Ma chi stabilisce cosa è disgustoso oppure no? E quali fattori influenzano questa decisione?
Quali sono le situazioni in cui il disgusto-metro si attiva fino a impazzire?
Business Insider ha divulgato uno studio scientifico sui livelli di disgusto della nostra società cercando di capire perché alcune cose fanno più schifo di altre. Ipotizzando che presto anche alcuni aspetti della vita sessuale potrebbero far schizzare il disgusto-metro molto in alto.
Perché il disgusto ci salva la vita? Perché solo certe cose ci fanno schifo?
Secondo uno studio della London School of Hygiene & Tropical Medicine esistono sei tipi di azioni considerate vomitevoli. E gli uomini e le donne le percepiscono in maniera diversa.
Si prova orrore di fronte a:
Ferite
Sesso
Igiene
Cibo
Animali
Infezioni e ferite provocano il più alto livello di disgusto. Anche i cattivi odori sono percepiti in maniera molto negativa.
Secondo gli scienziati però questa risposta biologica sarebbe influenzata anche da fattori culturali. E il disgusto sarebbe un’emozione connessa alla capacità evolutiva umana di proteggersi da una minaccia esterna.

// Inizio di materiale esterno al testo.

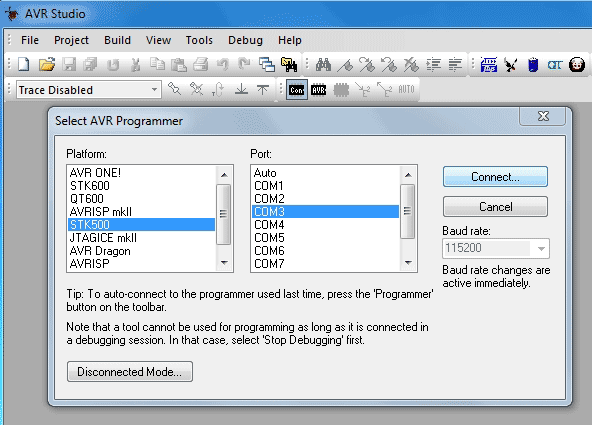This screenshot has height=425, width=592.
Task: Click the AVR programmer toolbar icon
Action: (x=318, y=90)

Nel caso delle infezioni, dal rischio di contagio. Anche nel sesso poi il disgusto di fronte a particolari infezioni visibili avrebbe lo stesso scopo. Addirittura però sarebbero le donne ad avere una soglia del disgusto molto più bassa degli uomini. Proprio il genere femminile inorridirebbe più facilmente rispetto a questioni come l’igiene personale e gli indizi di malattie veneree.
Gli esseri umani sarebbero quindi dei metal detector molto efficienti in caso di malattie che possano minarne la salute. Questa attenzione sarebbe il frutto di secoli di convivenza con malattie che pian piano abbiamo imparato a riconoscere già da micro-segnali.
‘Da questi risultati è chiaro come le persone abbiamo un intuito su cosa evitare nel loro ambiente di vita’. Così ha commentato Micheal de Barra, professore della Brunel University London che ha contribuito allo studio.
Quindi d’ora in poi non chiamatelo più solo cattivo odore.